EXERCISE: Copy the entries below word for word, starting at the line containing "Clear the recorded log data" and ending at the line containing "tap(84, 51)".

DATA SHOWN:
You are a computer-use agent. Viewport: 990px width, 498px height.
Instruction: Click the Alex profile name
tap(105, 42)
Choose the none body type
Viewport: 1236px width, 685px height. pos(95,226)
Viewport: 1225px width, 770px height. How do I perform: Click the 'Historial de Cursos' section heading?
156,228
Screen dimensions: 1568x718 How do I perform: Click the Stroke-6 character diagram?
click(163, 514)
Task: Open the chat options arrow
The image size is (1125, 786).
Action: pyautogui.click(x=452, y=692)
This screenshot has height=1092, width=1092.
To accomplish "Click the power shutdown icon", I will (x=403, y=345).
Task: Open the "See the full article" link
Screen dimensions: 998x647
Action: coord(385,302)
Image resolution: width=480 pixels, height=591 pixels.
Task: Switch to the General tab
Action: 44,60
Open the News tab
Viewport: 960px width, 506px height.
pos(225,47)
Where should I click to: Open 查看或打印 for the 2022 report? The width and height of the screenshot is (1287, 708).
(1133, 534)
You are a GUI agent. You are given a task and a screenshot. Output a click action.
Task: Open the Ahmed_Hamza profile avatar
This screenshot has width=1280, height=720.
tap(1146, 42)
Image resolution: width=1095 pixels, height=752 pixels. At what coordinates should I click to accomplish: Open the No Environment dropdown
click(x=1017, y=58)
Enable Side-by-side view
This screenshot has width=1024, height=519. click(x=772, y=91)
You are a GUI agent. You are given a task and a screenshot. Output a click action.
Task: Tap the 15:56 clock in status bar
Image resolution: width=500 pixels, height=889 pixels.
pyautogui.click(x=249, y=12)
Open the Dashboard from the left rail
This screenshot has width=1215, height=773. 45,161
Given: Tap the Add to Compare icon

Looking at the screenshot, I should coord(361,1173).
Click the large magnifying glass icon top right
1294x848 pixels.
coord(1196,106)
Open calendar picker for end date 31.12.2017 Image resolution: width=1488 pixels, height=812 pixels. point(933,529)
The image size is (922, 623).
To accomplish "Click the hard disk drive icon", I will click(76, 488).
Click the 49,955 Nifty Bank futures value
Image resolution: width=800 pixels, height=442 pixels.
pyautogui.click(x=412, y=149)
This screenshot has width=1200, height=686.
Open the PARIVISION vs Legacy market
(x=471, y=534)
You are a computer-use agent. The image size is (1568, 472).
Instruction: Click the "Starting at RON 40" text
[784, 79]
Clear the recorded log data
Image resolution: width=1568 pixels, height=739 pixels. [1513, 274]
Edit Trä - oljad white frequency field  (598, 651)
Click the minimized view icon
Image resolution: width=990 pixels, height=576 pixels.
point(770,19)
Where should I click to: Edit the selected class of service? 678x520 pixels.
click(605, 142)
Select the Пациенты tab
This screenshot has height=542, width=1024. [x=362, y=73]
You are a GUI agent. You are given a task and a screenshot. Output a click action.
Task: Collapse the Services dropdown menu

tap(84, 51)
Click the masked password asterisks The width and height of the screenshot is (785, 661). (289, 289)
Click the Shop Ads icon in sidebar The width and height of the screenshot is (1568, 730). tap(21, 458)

RESPONSE TO THE TASK:
Clear the recorded log data
Image resolution: width=1568 pixels, height=739 pixels. [1513, 274]
Edit Trä - oljad white frequency field  (598, 651)
Click the minimized view icon
Image resolution: width=990 pixels, height=576 pixels.
point(770,19)
Where should I click to: Edit the selected class of service? 678x520 pixels.
click(605, 142)
Select the Пациенты tab
This screenshot has height=542, width=1024. [x=362, y=73]
You are a GUI agent. You are given a task and a screenshot. Output a click action.
Task: Collapse the Services dropdown menu

tap(84, 51)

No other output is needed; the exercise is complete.